This year sees the 40th anniversary of the ground-breaking proposal that the interactions between quarks becomes weaker as they come closer together, laying the foundations of quantum chromodynamics, or QCD, the modern theory of the strong interaction.
In 1972, the jury was still out as to the nature of quarks, and the strong interaction, while not quite terra incognita, was hostile territory for theorists, full of competing ideas. None of these offered a framework for carrying out calculations with clear, testable predictions. However, within less than two years the situation transformed radically when the theory of quantum chromodynamics, or QCD, emerged in more or less its current form.

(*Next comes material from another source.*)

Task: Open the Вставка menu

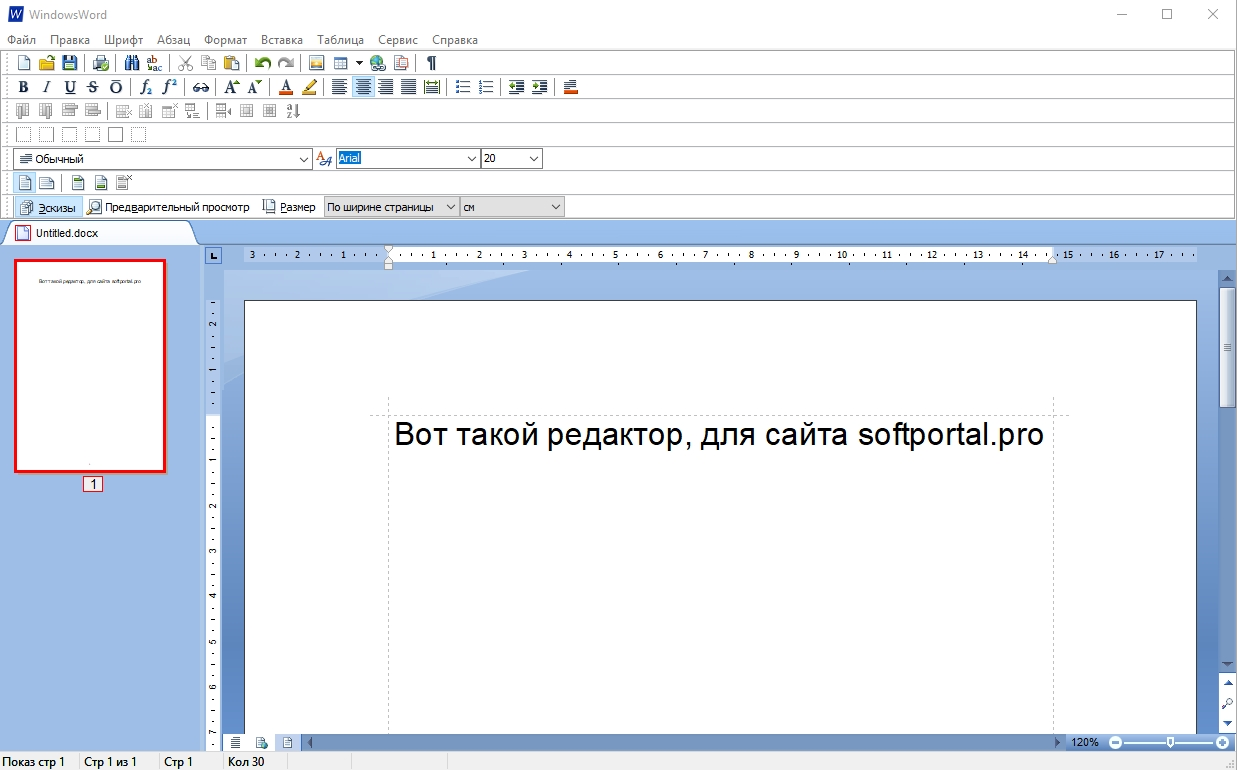Action: [281, 40]
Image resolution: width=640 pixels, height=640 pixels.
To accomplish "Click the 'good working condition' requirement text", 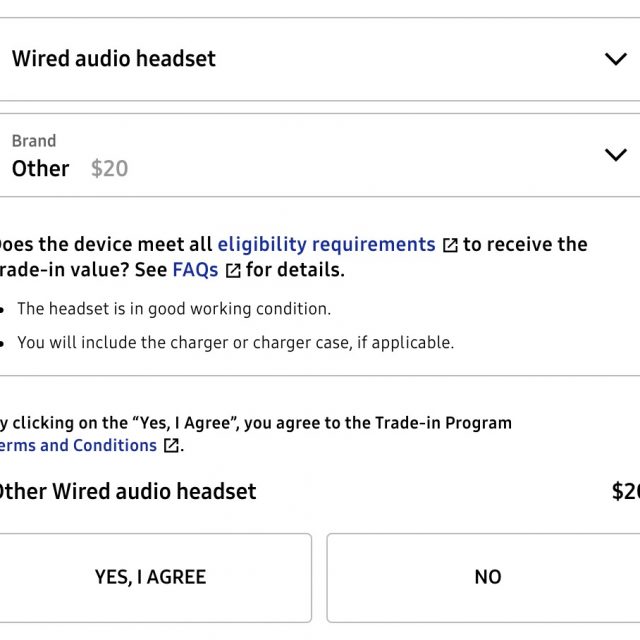I will coord(174,308).
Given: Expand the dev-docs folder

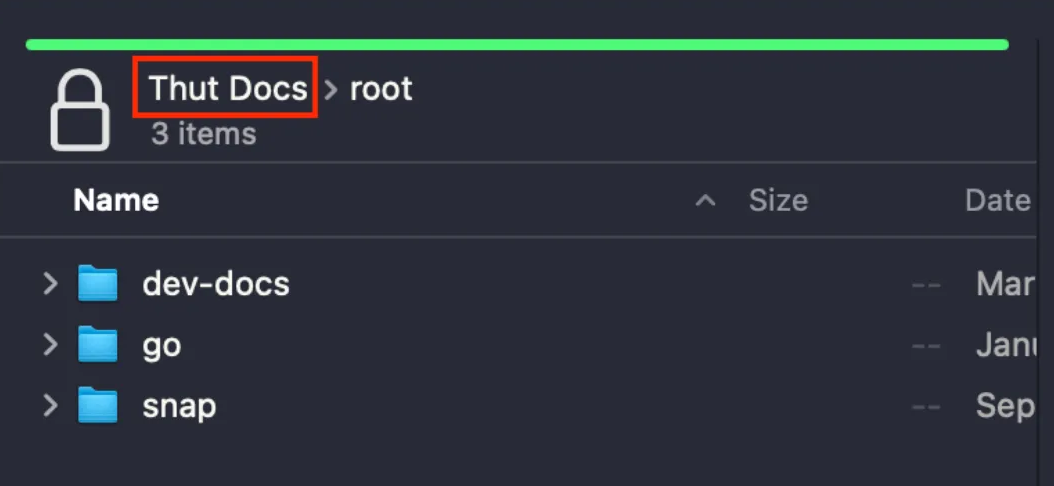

The key theoretical breakthrough was the realization by David Gross, Frank Wilczek and David Politzer that strong interactions become weaker at shorter distances. This allowed calculations that could be controlled and which led to precise, beautiful equations. Submitted in the spring of 1973, two papers – one by Gross and his student Wilczek and one by Politzer – appeared side-by-side in Physical Review Letters in June, describing how the interaction strength between quarks can decrease with increasing energy, making quarks "asymptotically free" at high energies or, equivalently, at short distances, deep within protons and neutrons.
Quarks and the strong interaction are now part of the fundamental fabric of particle physics, and are well understood within the context of the Standard Model. Gross, Politzer and Wilczek were later rewarded with the 2004 Nobel prize in physics "for the discovery of asymptotic freedom in the theory of the strong interaction".